For a disclosure document to be delivered electronically within Ontario, the following conditions must be met:

  • The document must be delivered in a form that enables the franchisee to view, store, retrieve, and print it.
  • The document may not contain any links to other external content.
  • The document must contain an index for each of the separate electronic files—if any—of which it consists, the index must set out each file’s name and, if such a filename is not sufficiently descriptive of the subject matter dealt with in the file, the index must contain a statement of the file’s matter.
  • The franchisor must receive a written acknowledgment of the document’s receipt.

Given these conditions, some franchisors and legal counsel have expressed the view the changes do not go far enough, in that it is imperative for the franchisor to obtain a written confirmation of receipt from a prospective franchisee after delivery of the disclosure document by electronic means, even though it could probably be established the document was transmitted to and subsequently opened or downloaded by the franchisee.

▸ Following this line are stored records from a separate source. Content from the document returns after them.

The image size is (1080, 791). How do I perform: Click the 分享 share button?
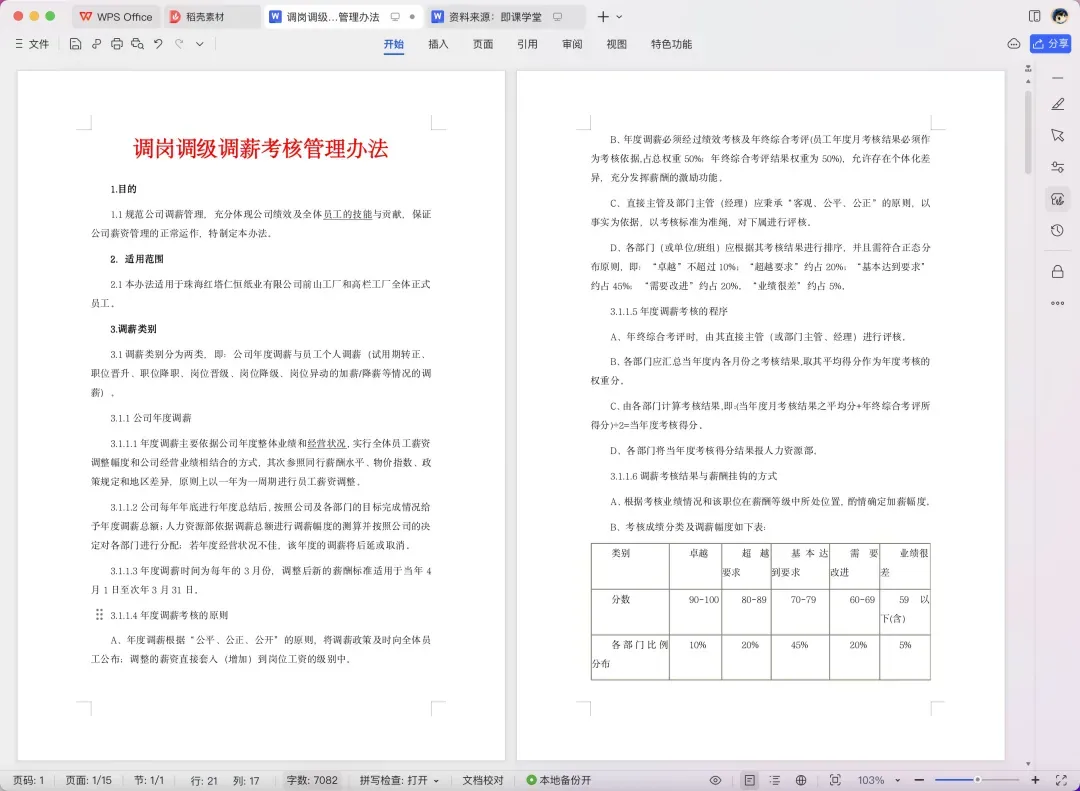pyautogui.click(x=1050, y=43)
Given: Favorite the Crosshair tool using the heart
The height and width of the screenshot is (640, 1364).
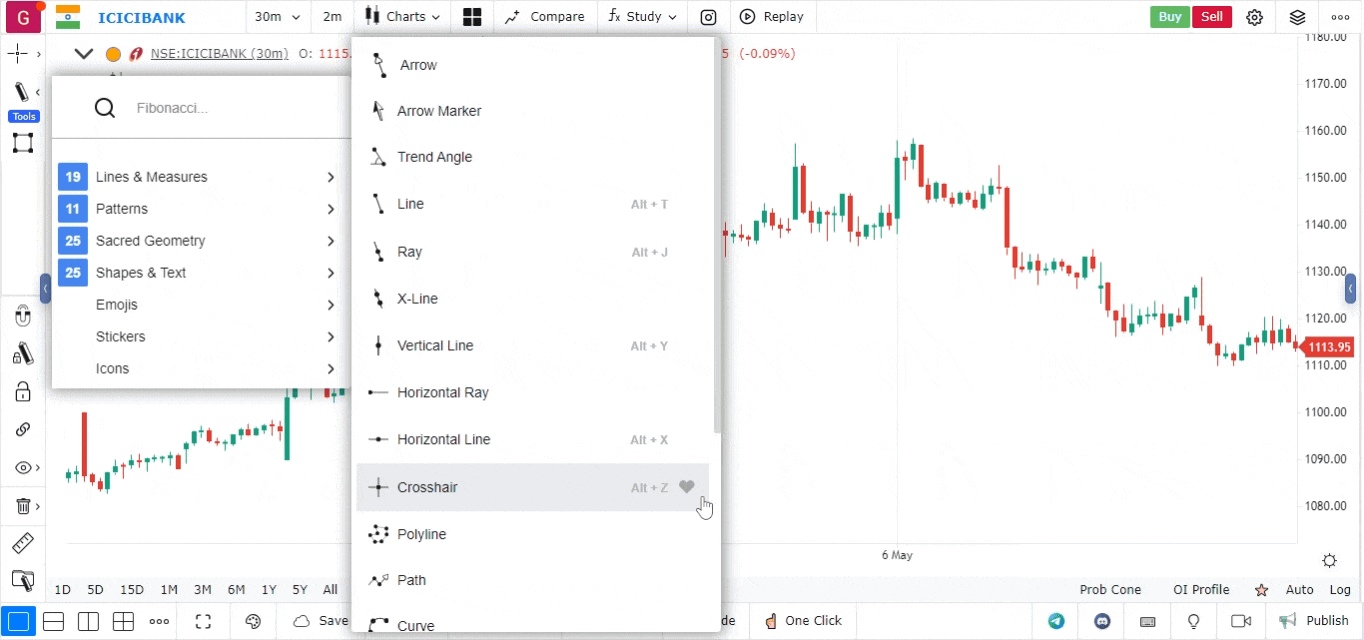Looking at the screenshot, I should (686, 487).
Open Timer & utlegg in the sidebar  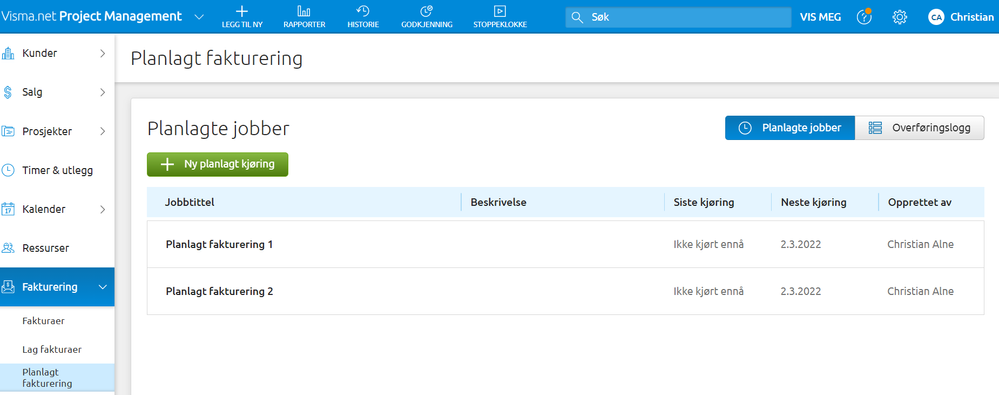(x=57, y=170)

At any rate, the amendments allowing electronic delivery have helped bring Ontario’s legislation into conformity with all other Canadian provinces that have franchise legislation, allowing greater consistency of franchise business practices across the country, with some very minor differences.

In New Brunswick, for example, electronic disclosure document delivery is the same as in Ontario, except there is no requirement to obtain acknowledgment of receipt. Prince Edward Island, meanwhile, has the most variations from Ontario’s legislation, in that it does not require an index and also requires the disclosure document to (a) be delivered as a single, integrated, document or file, (b) contain no extraneous content beyond what is required or permitted by law and (c) conform, as to its content and format, to the requirements of the law. The franchisor must also keep records of its electronic delivery of disclosure documents (although this is a recommended practice for all franchisors).

Manitoba’s legislation is substantially the same as Ontario’s, except for some minor wording differences. It states the prospective franchisee must be able to “retrieve and process” the disclosure document, rather than “view, store, retrieve and print” it.

Alberta’s franchise legislation does not contain any specific delivery requirements. As such, electronic delivery of disclosure documents is already a regular practice in that province.

Finally, British Columbia’s Franchises Act—which received royal assent in 2015 and is now pending publication of the final regulations—expressly provides a disclosure document may be delivered personally, by e-mail or by any other prescribed method.

Recommendations for modernization
Ontario’s ministry of government and consumer services established a new business law advisory council in March 2016 for the purpose of making recommendations for modernizing the province’s corporate and commercial statutes.

The council made its first recommendations the following fall, with a report posted by the ministry that also solicited input and feedback from the general public and business and legal stakeholders. Among other statutes, the report puts forward amendments for Ontario’s franchise legislation and general regulations made under it.

Definitions of terms
For one, the council recommends amending the act’s definition of the term ‘franchise’ to (a) clarify which types of intellectual property may form the basis of a franchise and how such intellectual property may be licensed to or owned by a franchisor and (b) ensure franchisors that have the right to exert significant control over—or provide significant assistance in—the franchisee’s methods of operation are not exempted from the act’s legal protections simply because they may fail to exercise that right.

The council also recommends narrowing the definition of ‘franchise agreement’ to clarify only the agreement by which the franchise is actually granted to the franchisee (which is usually, but not always, the franchise agreement) can trigger the franchisor’s disclosure obligations and potential rescission claims by the franchisee and not for example, a deposit, confidentiality agreement or other ancillary agreements that tend to be entered into with a prospective franchisee before signing the actual franchise granting agreement.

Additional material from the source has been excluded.